Exercise requirements
The answer should hold only the lines from the one that contains "The width and height of the screenshot is (1512, 795)." through the last line of the material, repeated exactly, without pictures.

Source information
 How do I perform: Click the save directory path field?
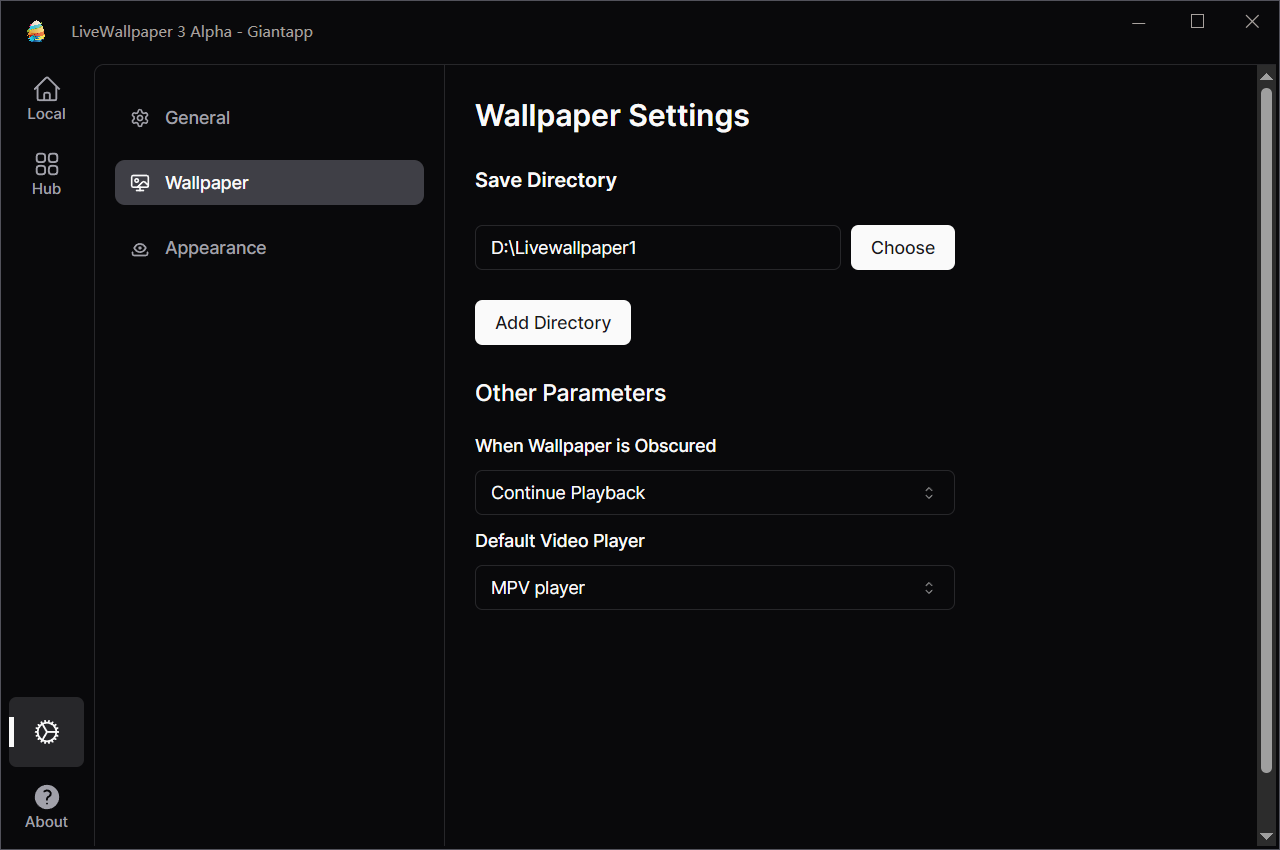pyautogui.click(x=657, y=248)
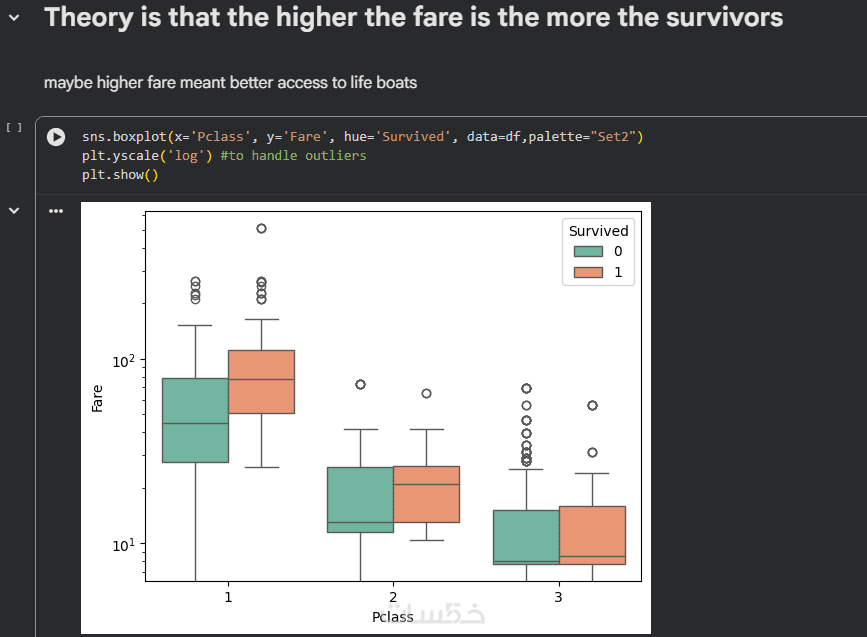The width and height of the screenshot is (867, 637).
Task: Click the 'Survived' legend title
Action: pos(598,231)
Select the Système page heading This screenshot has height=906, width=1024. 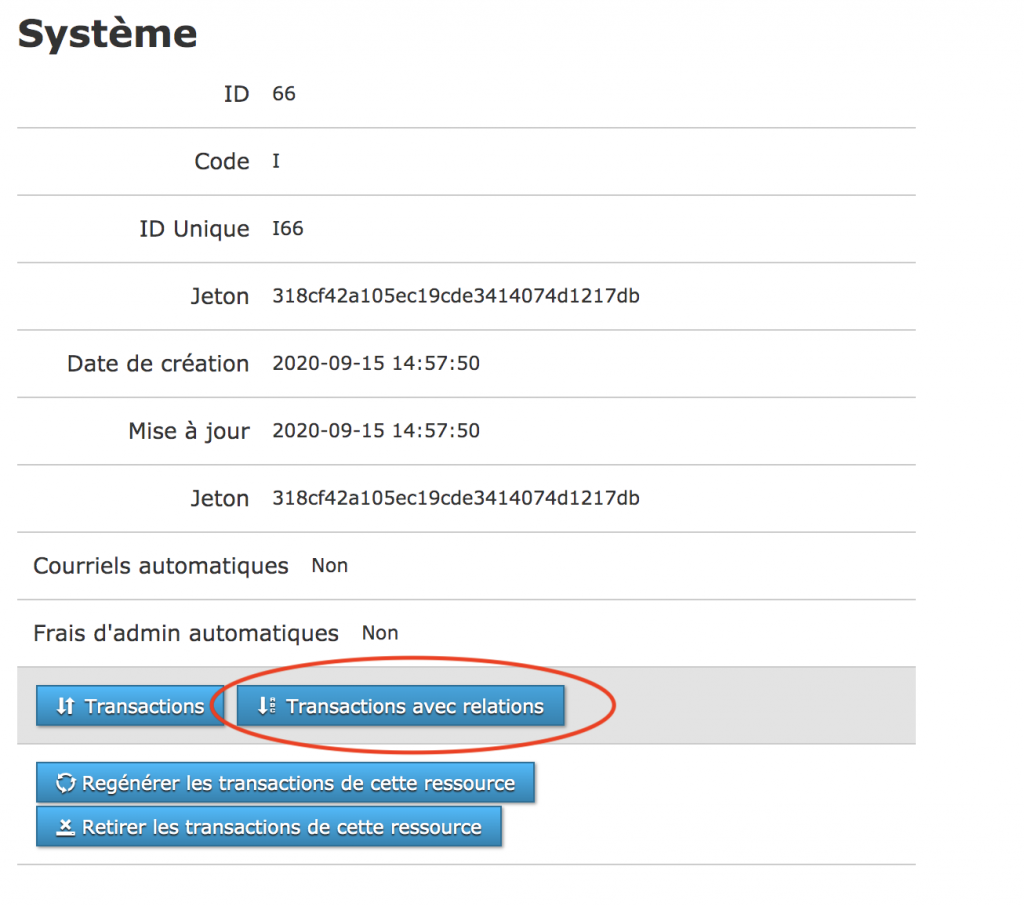click(108, 34)
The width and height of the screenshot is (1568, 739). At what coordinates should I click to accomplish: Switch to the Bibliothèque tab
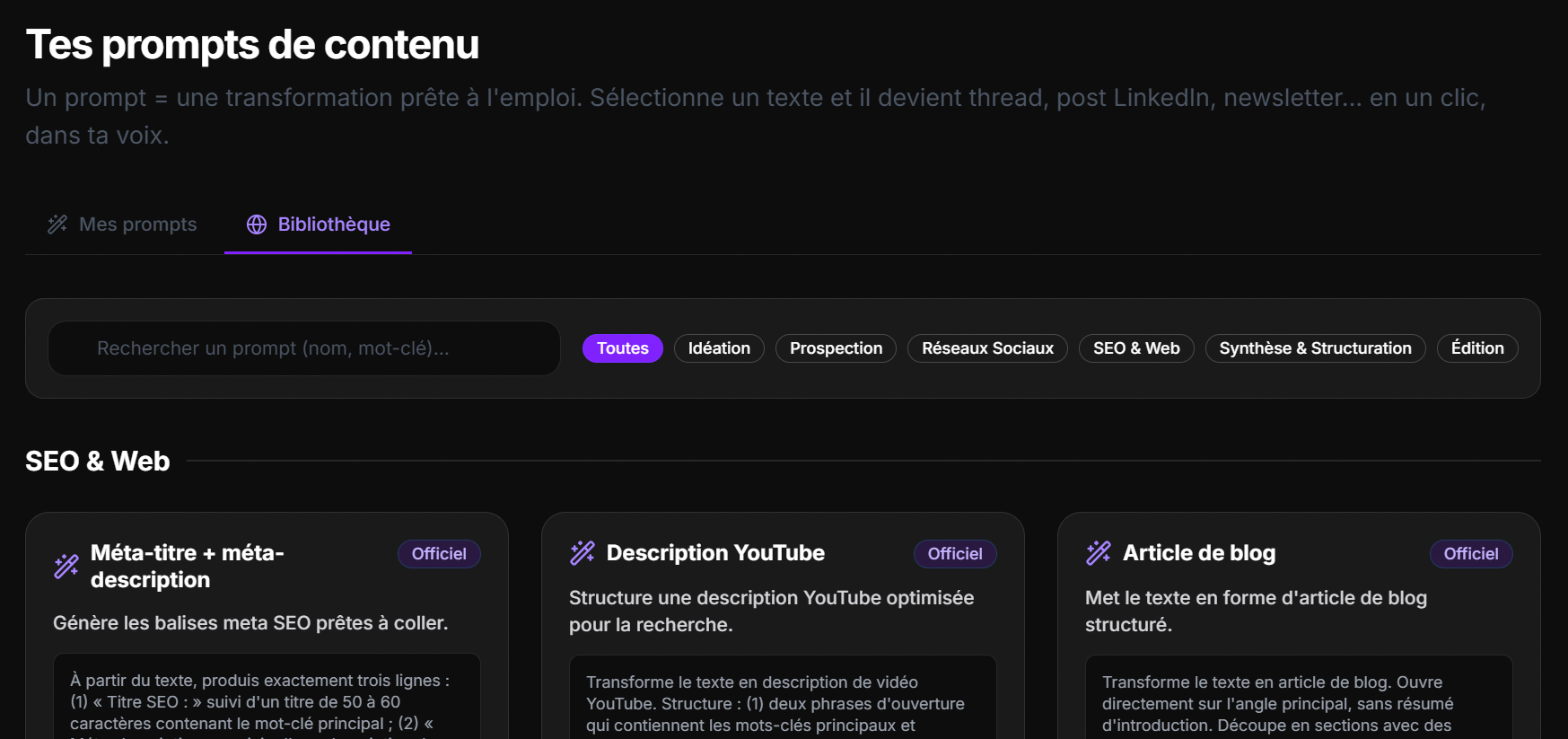pos(318,224)
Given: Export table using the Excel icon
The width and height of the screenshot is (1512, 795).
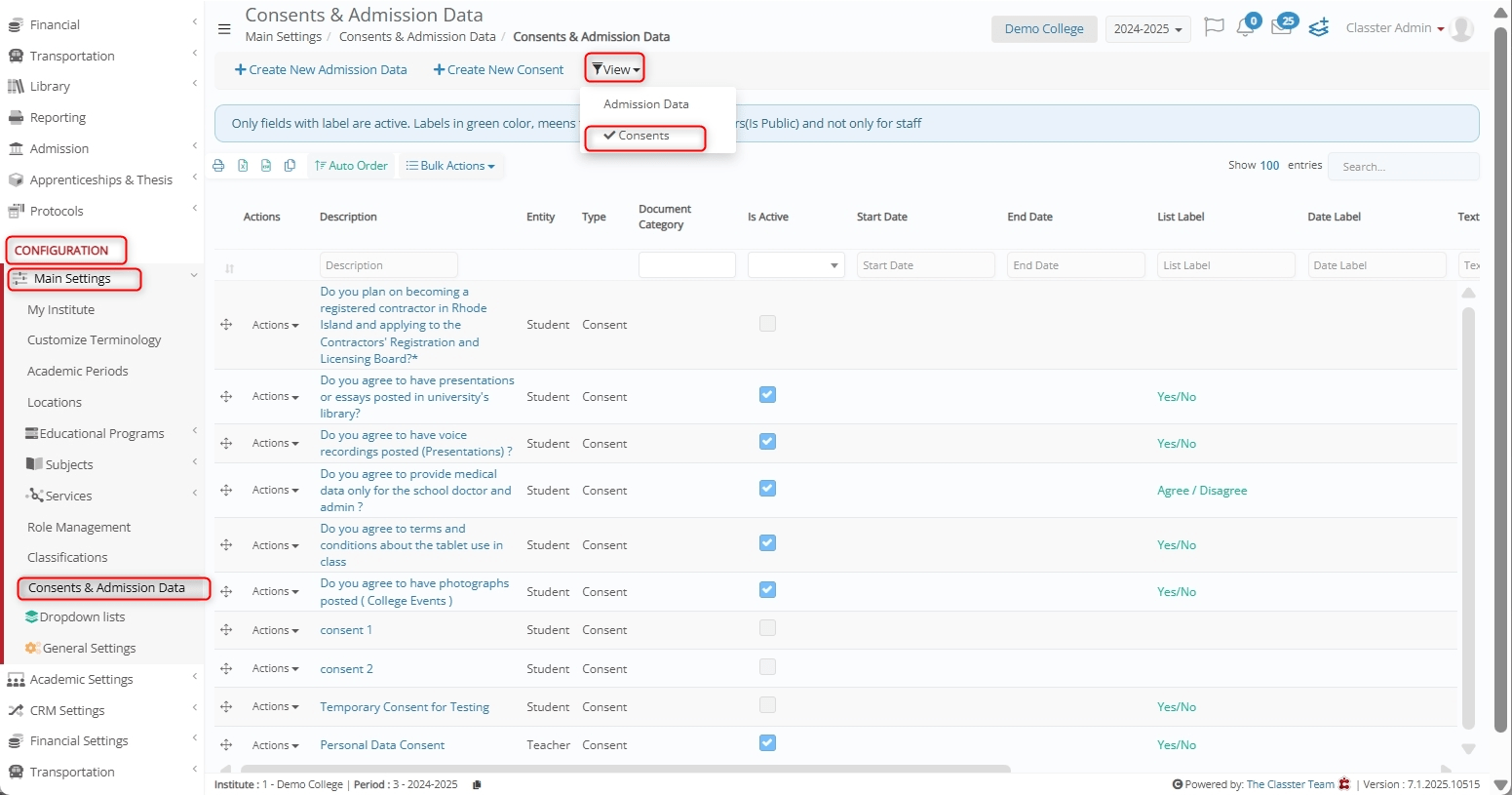Looking at the screenshot, I should [x=243, y=166].
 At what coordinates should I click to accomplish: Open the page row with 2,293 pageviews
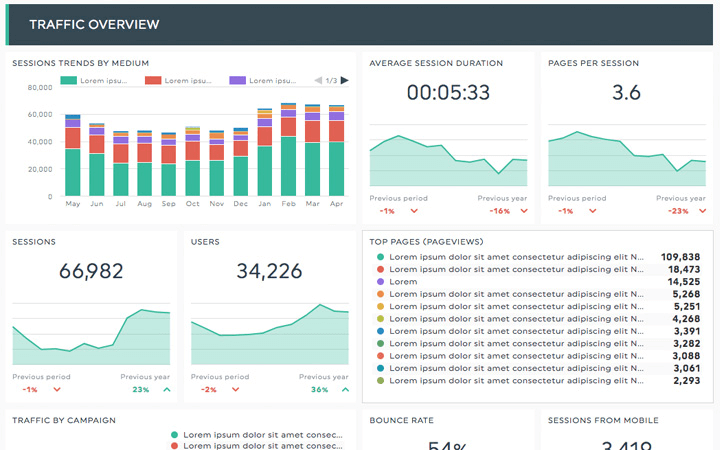coord(516,380)
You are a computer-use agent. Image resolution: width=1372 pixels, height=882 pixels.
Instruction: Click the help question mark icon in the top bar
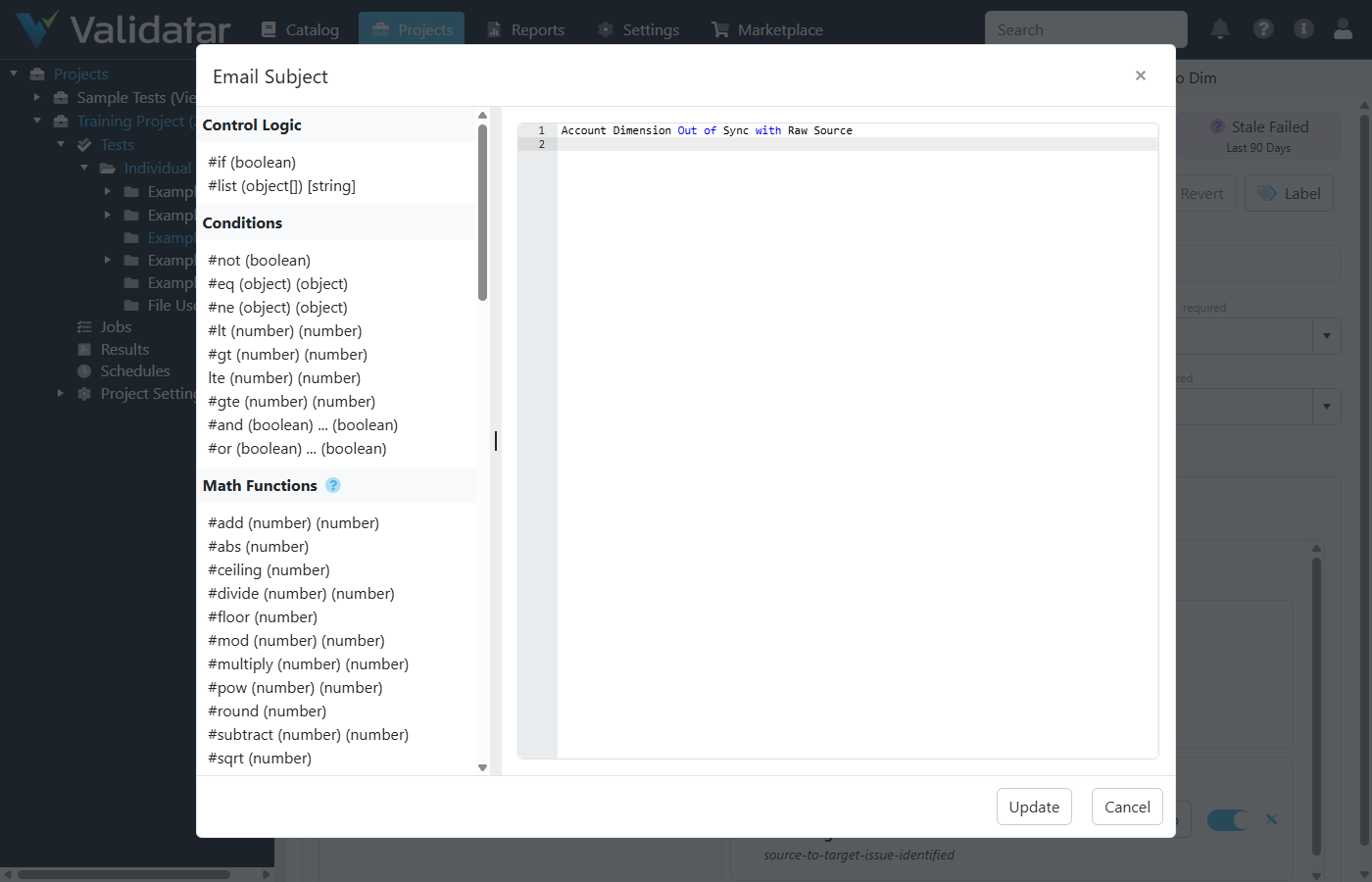click(1263, 28)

Answer to the problem
The width and height of the screenshot is (1512, 795).
Looking at the screenshot, I should [x=243, y=166].
 At what coordinates should I click to accomplish: Open the page row with 2,293 pageviews
coord(516,380)
You are a computer-use agent. Image resolution: width=1372 pixels, height=882 pixels.
Instruction: Click the help question mark icon in the top bar
click(1263, 28)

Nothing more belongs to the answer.